● Job
Repeat the part of the entries that opens with the line containing "Identify the location of x-tick-label: 450." and runs through the end of the entries, swapping "screenshot" for "screen capture" and leaving everything else unchanged.

** Materials provided follows **

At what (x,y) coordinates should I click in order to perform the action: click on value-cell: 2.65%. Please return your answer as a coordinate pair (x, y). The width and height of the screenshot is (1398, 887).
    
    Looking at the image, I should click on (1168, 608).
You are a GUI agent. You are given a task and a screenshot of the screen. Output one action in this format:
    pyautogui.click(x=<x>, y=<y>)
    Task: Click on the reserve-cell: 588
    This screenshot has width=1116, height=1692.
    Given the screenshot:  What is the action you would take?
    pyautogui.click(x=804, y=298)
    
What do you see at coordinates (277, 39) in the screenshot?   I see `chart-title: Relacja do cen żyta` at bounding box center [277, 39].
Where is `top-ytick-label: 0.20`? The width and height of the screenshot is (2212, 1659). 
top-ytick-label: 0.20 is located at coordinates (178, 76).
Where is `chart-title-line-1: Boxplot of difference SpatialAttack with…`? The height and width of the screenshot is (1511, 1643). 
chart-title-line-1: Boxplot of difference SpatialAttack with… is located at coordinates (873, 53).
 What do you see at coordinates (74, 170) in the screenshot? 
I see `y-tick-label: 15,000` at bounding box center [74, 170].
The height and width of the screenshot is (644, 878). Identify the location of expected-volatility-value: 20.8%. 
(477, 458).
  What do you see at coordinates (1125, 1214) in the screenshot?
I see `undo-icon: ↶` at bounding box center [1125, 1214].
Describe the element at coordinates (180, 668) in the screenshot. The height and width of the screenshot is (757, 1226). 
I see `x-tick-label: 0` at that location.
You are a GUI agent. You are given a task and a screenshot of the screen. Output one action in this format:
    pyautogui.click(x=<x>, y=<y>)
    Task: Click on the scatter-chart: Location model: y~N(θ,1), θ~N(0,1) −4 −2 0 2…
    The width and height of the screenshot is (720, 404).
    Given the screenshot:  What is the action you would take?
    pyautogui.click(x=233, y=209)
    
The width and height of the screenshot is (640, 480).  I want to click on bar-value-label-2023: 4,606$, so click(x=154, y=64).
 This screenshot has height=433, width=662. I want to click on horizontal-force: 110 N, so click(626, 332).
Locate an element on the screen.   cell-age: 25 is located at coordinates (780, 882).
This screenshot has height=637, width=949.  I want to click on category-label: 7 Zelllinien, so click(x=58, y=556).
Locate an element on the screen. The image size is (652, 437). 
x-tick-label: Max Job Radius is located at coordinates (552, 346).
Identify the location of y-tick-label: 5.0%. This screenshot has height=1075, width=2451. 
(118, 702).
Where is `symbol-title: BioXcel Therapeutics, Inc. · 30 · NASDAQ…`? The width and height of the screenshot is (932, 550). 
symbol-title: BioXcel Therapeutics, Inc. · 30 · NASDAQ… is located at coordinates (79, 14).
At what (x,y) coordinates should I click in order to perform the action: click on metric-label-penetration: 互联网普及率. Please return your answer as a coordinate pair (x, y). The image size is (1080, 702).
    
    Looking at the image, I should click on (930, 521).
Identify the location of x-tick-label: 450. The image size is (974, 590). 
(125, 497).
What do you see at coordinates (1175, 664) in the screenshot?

** End of Materials provided **

● Output
Identify the location of x-tick-label: 450. The image size is (974, 590). 
(125, 497).
What do you see at coordinates (1175, 664) in the screen capture?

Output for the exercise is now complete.